Sinds 2012 laten de bezoekcijfers een stijgende lijn zien. Dat geldt ook voor 2018. Vooral bezoekers met een Museumkaart of een VIP-kaart van de BankGiro Loterij weten het museum (ook in de zomermaanden) steeds beter te vinden. Deze stijging is ook financieel interessant. Daarnaast blijft het aantal (gratis) bezoekers van de N8vdN8 stijgen. In 2018 hebben we in huis 54.139 bezoekers mogen ontvangen en op locatie 7.614, totaal 61.753. Dat is 5.651meer dan in 2017 en een stijging van 10 %.
Dankzij een stijging van de opbrengsten uit entreegelden en hogere overige opbrengsten kon het boekjaar worden afgesloten met een licht positief resultaat van € 34.000. De liquiditeits- en vermogenspositie zijn per balansdatum gezond.
De organisatie heeft een gezonde basis, maar blijft in hoge mate afhankelijk van subsidies en fondsbijdragen. De komende jaren zal worden ingezet op een lichte stijging van de overige inkomsten, die noodzakelijk zijn voor een sluitende meerjarenbegroting op de langere termijn.
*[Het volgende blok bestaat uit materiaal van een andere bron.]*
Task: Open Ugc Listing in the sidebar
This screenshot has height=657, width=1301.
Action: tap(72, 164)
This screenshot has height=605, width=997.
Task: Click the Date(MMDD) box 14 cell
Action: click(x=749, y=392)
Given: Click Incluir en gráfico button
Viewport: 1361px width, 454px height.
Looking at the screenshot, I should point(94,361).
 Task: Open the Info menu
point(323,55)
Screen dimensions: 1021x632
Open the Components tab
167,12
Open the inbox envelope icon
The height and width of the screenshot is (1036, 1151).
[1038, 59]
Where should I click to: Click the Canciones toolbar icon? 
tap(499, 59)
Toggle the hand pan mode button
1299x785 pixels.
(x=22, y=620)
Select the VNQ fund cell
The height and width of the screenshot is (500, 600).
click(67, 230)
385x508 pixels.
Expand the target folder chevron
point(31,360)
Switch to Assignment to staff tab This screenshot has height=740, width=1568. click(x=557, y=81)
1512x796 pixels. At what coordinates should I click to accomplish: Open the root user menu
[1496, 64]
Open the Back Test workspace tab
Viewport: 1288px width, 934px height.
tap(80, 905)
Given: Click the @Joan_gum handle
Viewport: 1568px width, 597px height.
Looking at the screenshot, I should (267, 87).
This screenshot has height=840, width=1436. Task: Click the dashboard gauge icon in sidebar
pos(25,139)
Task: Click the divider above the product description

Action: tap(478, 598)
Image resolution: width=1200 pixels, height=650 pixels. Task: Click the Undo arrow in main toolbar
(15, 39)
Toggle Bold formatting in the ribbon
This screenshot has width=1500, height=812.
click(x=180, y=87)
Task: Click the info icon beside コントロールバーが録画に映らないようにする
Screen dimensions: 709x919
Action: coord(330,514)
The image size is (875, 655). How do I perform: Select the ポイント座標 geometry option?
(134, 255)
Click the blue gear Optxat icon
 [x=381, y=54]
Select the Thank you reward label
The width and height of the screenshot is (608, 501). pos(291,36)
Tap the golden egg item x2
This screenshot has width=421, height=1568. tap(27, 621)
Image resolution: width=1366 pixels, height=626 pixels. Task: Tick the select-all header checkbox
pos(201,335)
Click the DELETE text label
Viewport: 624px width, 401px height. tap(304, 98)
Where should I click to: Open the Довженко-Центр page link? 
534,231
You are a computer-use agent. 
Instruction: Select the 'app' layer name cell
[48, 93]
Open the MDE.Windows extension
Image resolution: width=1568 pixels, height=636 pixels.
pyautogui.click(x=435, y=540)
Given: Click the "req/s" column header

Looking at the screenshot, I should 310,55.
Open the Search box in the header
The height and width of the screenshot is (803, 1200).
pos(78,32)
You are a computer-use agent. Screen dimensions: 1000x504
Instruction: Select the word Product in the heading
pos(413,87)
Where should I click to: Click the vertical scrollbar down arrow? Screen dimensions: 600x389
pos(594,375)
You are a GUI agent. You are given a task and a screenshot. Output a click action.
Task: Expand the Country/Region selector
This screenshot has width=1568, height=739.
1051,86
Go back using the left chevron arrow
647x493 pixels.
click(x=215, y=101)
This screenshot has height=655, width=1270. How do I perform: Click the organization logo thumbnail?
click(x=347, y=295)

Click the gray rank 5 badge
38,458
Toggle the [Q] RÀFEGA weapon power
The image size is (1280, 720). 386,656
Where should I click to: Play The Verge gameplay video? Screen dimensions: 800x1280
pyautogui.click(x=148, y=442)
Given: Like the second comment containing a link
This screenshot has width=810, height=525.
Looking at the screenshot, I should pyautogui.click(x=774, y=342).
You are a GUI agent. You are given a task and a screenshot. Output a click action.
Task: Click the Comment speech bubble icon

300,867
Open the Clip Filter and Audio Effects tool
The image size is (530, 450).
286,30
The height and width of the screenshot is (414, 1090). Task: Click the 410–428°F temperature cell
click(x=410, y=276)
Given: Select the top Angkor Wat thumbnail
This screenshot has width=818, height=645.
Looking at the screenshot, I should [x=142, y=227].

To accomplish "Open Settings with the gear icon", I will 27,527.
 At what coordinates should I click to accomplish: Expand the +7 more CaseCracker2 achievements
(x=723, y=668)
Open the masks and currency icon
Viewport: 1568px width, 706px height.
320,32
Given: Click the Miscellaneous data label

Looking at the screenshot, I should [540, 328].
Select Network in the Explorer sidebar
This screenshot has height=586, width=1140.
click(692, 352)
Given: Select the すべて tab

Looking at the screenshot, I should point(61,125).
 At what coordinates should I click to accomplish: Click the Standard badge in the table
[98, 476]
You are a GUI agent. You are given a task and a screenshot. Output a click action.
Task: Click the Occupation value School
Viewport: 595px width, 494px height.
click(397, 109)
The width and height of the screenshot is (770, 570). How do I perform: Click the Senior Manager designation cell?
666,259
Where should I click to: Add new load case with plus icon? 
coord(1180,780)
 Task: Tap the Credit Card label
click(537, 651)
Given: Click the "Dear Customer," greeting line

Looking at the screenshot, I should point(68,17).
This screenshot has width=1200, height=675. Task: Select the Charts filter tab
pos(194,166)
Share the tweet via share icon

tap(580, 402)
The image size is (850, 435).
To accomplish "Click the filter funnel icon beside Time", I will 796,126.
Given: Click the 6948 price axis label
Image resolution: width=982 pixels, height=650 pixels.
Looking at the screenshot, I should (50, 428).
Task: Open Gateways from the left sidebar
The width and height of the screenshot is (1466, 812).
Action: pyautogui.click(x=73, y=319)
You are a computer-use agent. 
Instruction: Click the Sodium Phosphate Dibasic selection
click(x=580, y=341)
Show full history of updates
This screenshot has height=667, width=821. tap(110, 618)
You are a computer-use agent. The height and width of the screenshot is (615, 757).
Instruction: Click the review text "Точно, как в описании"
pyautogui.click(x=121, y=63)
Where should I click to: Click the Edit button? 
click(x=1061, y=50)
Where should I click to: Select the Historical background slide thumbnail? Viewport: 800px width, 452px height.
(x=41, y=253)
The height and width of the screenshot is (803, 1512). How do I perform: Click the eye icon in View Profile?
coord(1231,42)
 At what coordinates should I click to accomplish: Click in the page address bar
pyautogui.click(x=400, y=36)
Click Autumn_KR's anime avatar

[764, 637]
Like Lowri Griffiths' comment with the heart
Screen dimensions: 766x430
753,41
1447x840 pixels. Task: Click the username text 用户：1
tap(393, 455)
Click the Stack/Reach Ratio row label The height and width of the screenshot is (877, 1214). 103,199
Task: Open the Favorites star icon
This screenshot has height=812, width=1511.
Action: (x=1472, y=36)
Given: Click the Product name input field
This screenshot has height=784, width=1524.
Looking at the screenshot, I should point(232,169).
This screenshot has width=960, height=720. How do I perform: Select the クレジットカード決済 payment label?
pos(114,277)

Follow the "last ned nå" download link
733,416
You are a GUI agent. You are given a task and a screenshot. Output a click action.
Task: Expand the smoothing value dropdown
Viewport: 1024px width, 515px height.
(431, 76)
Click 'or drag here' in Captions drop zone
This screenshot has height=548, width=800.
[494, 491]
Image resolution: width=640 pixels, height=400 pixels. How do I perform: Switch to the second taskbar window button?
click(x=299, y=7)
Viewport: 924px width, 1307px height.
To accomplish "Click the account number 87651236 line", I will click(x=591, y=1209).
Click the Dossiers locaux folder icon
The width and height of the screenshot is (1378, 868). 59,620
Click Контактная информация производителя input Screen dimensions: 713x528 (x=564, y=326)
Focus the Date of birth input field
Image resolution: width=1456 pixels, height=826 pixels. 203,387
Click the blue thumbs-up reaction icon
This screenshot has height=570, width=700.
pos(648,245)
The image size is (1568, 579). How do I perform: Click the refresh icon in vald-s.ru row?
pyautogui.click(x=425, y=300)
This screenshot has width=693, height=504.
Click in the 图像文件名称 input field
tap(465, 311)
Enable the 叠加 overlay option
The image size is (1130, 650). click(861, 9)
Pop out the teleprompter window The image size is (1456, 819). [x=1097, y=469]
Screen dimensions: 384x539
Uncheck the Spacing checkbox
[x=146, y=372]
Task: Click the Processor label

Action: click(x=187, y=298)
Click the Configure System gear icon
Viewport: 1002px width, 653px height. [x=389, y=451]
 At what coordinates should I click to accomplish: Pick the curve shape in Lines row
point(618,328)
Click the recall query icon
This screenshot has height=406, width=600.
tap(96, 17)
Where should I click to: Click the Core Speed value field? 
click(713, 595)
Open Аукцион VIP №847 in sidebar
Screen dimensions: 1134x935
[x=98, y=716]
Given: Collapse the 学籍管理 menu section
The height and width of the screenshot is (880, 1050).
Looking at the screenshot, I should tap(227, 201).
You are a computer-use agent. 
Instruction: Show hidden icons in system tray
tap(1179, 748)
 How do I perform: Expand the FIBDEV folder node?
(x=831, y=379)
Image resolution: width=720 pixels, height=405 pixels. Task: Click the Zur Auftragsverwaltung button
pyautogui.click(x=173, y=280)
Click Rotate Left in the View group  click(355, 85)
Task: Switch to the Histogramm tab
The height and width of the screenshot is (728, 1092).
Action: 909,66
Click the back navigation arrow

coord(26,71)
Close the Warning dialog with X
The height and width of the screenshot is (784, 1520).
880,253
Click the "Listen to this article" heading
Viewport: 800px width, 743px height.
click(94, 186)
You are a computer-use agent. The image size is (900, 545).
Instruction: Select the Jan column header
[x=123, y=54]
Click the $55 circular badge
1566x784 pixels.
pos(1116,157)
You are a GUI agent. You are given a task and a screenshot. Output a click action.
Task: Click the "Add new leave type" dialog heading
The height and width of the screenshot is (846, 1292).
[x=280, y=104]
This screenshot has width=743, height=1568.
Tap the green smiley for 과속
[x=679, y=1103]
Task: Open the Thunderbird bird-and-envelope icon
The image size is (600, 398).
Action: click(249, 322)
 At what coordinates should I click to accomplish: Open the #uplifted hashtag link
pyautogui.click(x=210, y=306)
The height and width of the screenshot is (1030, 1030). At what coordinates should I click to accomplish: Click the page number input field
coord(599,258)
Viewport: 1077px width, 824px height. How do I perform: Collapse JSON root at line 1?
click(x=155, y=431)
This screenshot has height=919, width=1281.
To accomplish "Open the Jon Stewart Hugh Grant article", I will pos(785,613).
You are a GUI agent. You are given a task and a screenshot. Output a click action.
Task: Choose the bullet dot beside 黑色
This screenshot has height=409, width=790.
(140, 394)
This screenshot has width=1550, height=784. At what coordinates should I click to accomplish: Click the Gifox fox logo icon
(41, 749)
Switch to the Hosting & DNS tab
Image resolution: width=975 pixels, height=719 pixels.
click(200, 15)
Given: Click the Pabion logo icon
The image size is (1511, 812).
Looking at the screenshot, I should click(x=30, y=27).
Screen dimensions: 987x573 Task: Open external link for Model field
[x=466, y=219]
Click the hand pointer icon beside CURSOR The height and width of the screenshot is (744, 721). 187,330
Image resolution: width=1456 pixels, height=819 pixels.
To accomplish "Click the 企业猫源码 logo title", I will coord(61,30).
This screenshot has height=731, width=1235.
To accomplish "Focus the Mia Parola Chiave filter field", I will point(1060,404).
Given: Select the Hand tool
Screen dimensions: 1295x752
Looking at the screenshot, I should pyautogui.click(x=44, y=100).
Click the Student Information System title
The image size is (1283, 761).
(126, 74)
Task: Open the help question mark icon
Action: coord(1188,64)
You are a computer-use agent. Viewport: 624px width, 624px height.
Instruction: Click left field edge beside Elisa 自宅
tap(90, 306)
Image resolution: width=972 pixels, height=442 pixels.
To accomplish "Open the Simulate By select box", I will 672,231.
Wij kijken uit naar 2019. Een jaar waarin we voor het eerst buitenlocaties gaan openen (bij expo Nooit meer werken), de man in de streekdracht centraal stellen (Mann(en)pak) en de Wonderkamers opnieuw gaan inrichten ter gelegenheid van het 250 jarig jubileum van het Zeeuws Genootschap. We hopen dat onderzoek aan onze collectie weer bijzondere verhalen zal opleveren en dat we bijzondere mensen ontmoeten in en rondom het museum. Maar wat we ook gaan doen, altijd laten we ons leiden door onze missie: nieuwe generaties verbinden met het erfgoed van Zeeland.
Graag zie ik u in 2019 (terug) in het Zeeuws Museum.